Tichy · on Aug 21, 2008

Because it would get more expensive?

Probably you could combine several of these "drives" for more resilience?

jrockway · on Aug 21, 2008

Why not offer something more resilient?

Why force that added expense on people that don't want it? Some people might be using the disk as temporary storage, or something.

Anyway, you can easily back up to S3... so everyone gets what they want.

evgen · on Aug 21, 2008

What magic storage device have you been using that has a failure rate better than the industry average for disk drives? If you are really concerned about this issue you can just run a software RAID over these raw block devices.

redorb · on Aug 21, 2008

yeah I was thinking you can stack these things and almost get 99.99999% (with around 3-4 of them) of course that makes the cost more, but not 4x.

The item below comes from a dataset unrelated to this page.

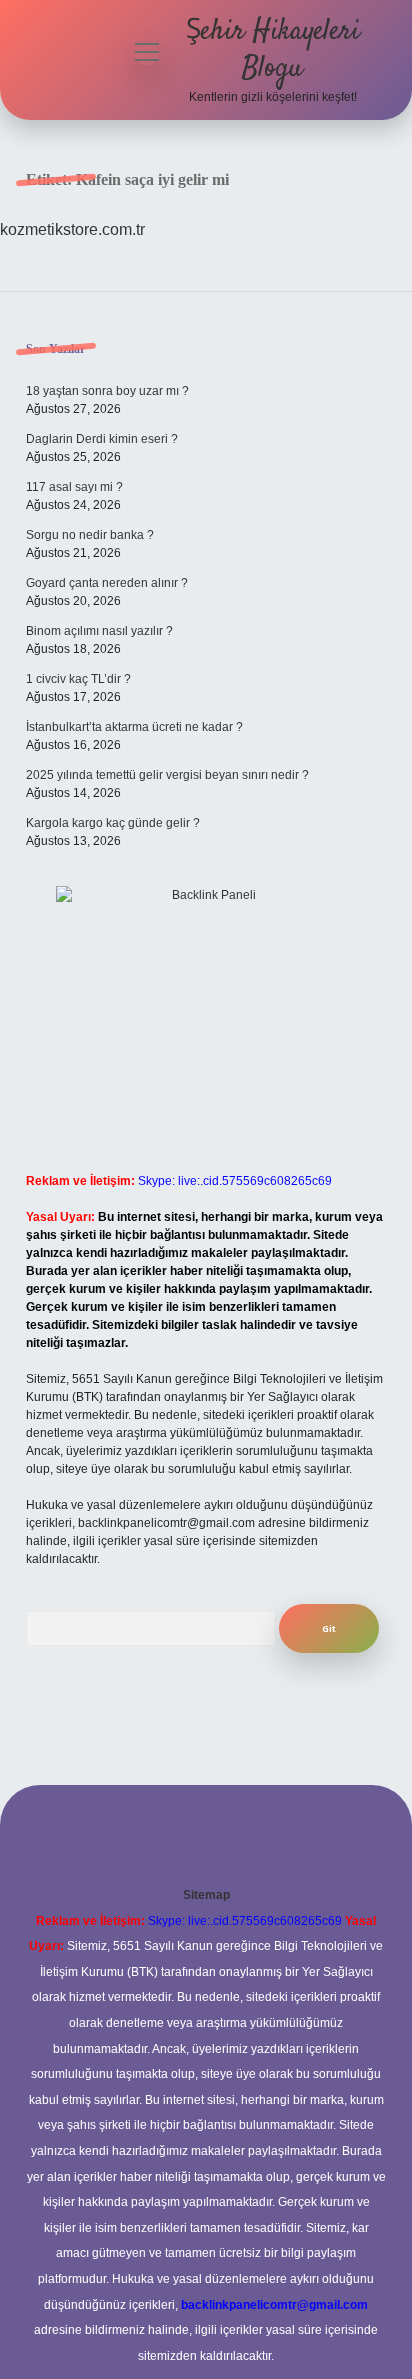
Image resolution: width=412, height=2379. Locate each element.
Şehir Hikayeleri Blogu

newt0311 · on Aug 21, 2008

Stacking would be the wrong way to go about it. With ZFS, you could still get 99.99999...% but with only a slight percentage increase in necessary storage space.

rcoder · on Aug 21, 2008

I don't think you read closely enough: they define the failure rate as describing the likelihood of complete loss of the volume, not minor data corruption.

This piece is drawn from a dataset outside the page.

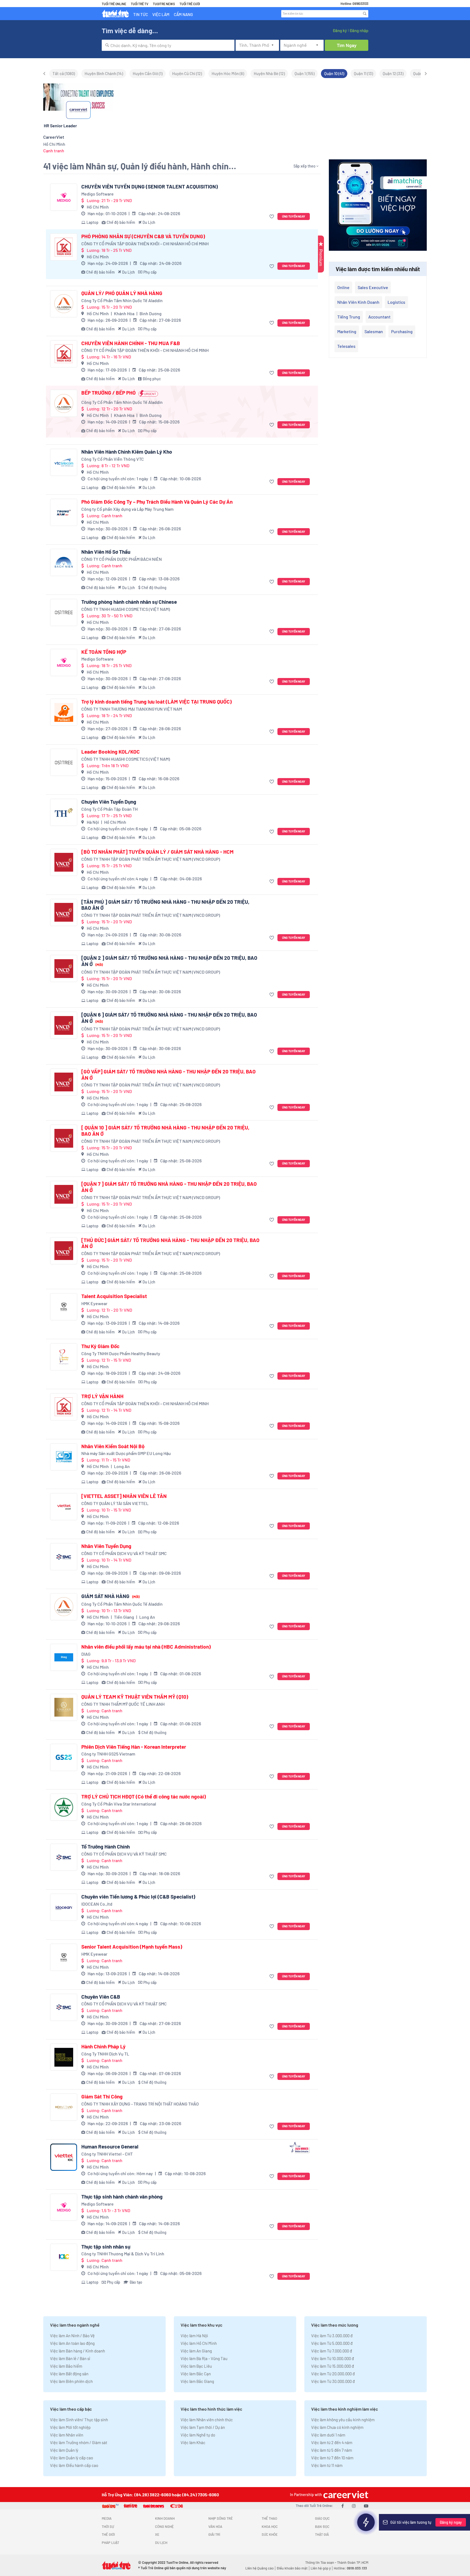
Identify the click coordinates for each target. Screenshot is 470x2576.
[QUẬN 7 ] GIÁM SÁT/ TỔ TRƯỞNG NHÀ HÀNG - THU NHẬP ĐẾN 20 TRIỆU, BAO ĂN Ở (169, 1187)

Unless you're mirroring your data across multiple drives, there is no way ZFS can magically recreate a volume that simply ceases to exist. Think of it this way: how would ZFS help you in your own server room if a non-mirrored disk caught fire and melted? Answer: it wouldn't. You'd go to backups, like you would with any other filesystem.

jrockway · on Aug 21, 2008

Answer: it wouldn't. You'd go to backups, like you would with any other filesystem.

Nuh-uh! ZFS is magical and not bounded by the "laws of reality". After all, Apple said they liked it!

evgen · on Aug 21, 2008

You will also pay for increased i/o transaction costs. TANSTAAFL.

newt0311 · on Aug 21, 2008

It is completely unacceptable for a normal FS. Something a bit more advanced like ZFS may be able to cope. What I am wondering about is why amazon didn't implement such a solution on a massive scale themselves and then run EBS on top of it.

evgen · on Aug 21, 2008

Because some users don't need reliability beyond what a normal hard drive offers, and they really shouldn't be compelled to pay for it. If you need reliability on these devices you can run software RAID or ZFS over the raw block devices being offered and tune the cost/reliability equation in whatever manner makes the most sense for your application.